The second graph is a paired profile plot. Profile plots depict the "trajectory" of individuals. Each line represents one subject or case. On the left side is the person's English score; on the right side is their Math score. (Note that the axes on both sides have the same range; this is an important feature of profile plots.) By looking at the slope of these lines, we can get a feel for whether the scores are approximately equal (horizontal lines), or if one score was higher than the other (sloping lines). Although some of the lines are roughly horizontal, most of the lines tend to have a downward slope. Since English is on the left and Math is on the right, this corresponds to most students scoring higher on the English placement test than the Math placement test. The red line showing the average trend confirms this.
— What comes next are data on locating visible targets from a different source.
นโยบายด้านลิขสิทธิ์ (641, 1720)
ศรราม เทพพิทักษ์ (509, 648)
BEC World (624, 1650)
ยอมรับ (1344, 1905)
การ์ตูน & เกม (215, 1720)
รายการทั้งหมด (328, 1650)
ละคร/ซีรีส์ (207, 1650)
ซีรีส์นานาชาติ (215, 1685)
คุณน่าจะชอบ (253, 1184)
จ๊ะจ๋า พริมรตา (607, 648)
##### Graph 3: Agreement Plot

The third graph shows the "agreement" of the two scores. The plot itself is a variation on a simple scatterplot. The diagonal reference line represents identical English and Math scores. Datapoints that fall on this line (or near this line) represent students who scored the same on their English and Math tests. Datapoints above the line represent students who scored higher on the Math test than the English test. Points below the line represent students who scored higher on English than Math. In this graph, we see many more points below the line than above the line, which means that most students scored higher on English than on Math. ##### Graph 4: Quantile-Quantile (Q-Q) Plot of Normality for Differences

The fourth graph is a Q-Q plot, or quantile-quantile plot, of the difference scores. Q-Q Plots are used to inspect whether an observed variable (represented as points) matches what we would expect that variable to look like if it were truly normally distributed (represented as a solid line). To read a Q-Q plot, we look to see if the dots (the observed values) match up with the expected values for a normal distribution (the diagonal line). If the points fall along the line, then the values are consistent with what we would expect them to be if the data were truly normally distributed. Here, we see that the majority of the difference scores fall on the diagonal line, so we can say that the data appear to be approximately normally distributed. ### Decision and Conclusions

Since p < .0001 is less than our chosen significance level α = 0.05, we can reject the null hypothesis, and conclude that the English and Math scores were significantly different from each other.

Based on the results, we can state the following:

• There was a significant difference in the average English and Math scores (t397 = 36.31, p < .05).
• On average, students scored 17.3 points higher on the English test than the Math test (95% confidence interval [16.36, 18.23]).